C'est à se demander si elle lui appartient réellement, cette barbe,
si elle n'est pas aux mains de sa hipsterette lui disant chaque
matin : « Ne te rase pas, s'il te plaît, tu es trop chou
comme cela. » On notera que Delon ou Belmondo étaient rasés
de près dans la plupart de leurs films et n'en étaient pas moins
virils, rebelles et parfois machos...
N'y-a-t-il
pas, au fond, une sorte de détestation de nos origines gauloises et
rabelaisiennes, du saucisson et du vin rouge dans ce (cette)
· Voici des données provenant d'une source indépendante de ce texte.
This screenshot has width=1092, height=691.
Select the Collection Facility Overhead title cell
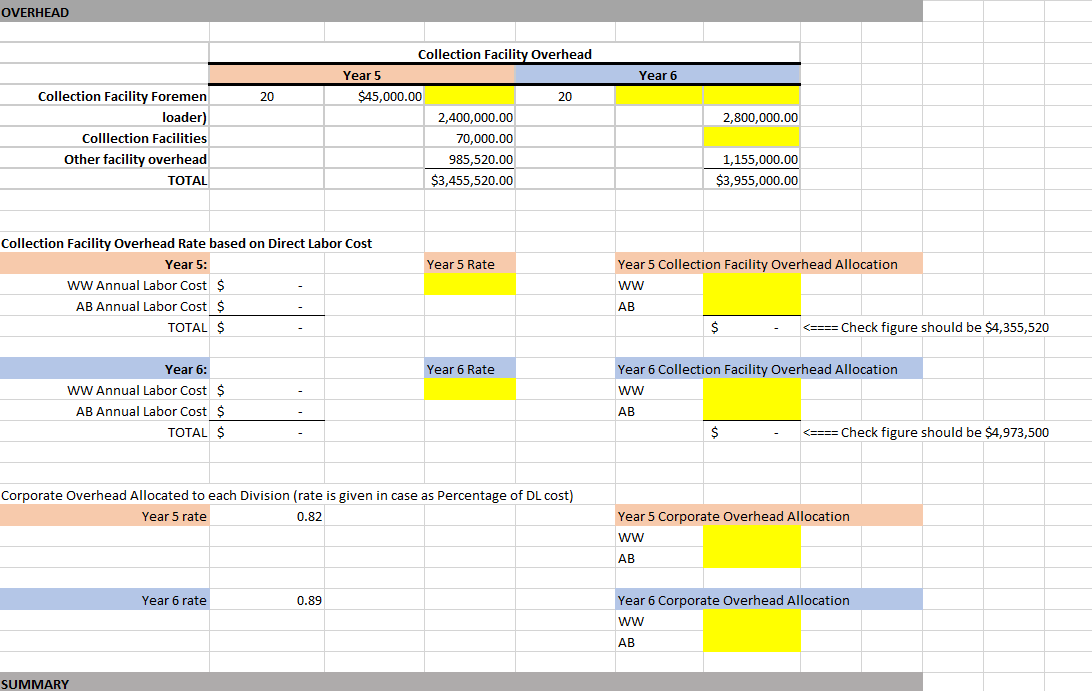pos(504,52)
minet(te) mondialisé(e) qui préfère fréquenter les coffee shops,
parler de littérature étrangère et se répandre en anecdotes de
voyages ?... On peut même se demander si le snobisme
culturel-vestimentaire, sous les promesses de simplicité et
d'authenticité, ne masque pas une troisième couche, plus profonde,
de répugnance à l'égard des « gens du bas » ou
d'ailleurs, contraints de s'installer à la périphérie des grandes
villes.
Après
tout, le hipster n'est ni un homme, ni une femme. Il n'est pas un
individu en particulier puisque peuvent être hipsters par le style
l'étudiante en droit, le videur de boîte de nuit, le vendeur de
fringues ou le « créa »
dans une boîte de com'. Il est un signe circulant qui s'adosse aux
individus et se nourrit de leur fascination/détestation, une
opportunité commerciale ou identitaire qui renvoie toujours à une
volonté de pouvoir dans l'ordre social, où se joue éternellement
la querelle des égos.
D'ailleurs,
le mot a sa page Facebook, où il n'est question que de
plébisciter les marques et les coupes de cheveux portées par de
beaux jeunes gens. Mais les individus libres ne choisissent pas pour
ou contre le hipster, ils choisissent de ne pas obéir à la tyrannie
des signes. Ils savent sortir la nuit seuls, barbus ou pas. Ils
n'ont pas eu le temps de retrousser leur jean – ils n'y ont même
pas pensé. Ils sortent pour respirer dans les rues désertes, assez
loin des terrasses. Ils coupent avec le social pour se raccrocher au
monde. Et se récitent des vers à eux-mêmes, jusqu'à la nausée,
car ils se trouvent absurdes à cet instant. Enfin, fatigués du
spectacle, ils tombent amoureux du silence.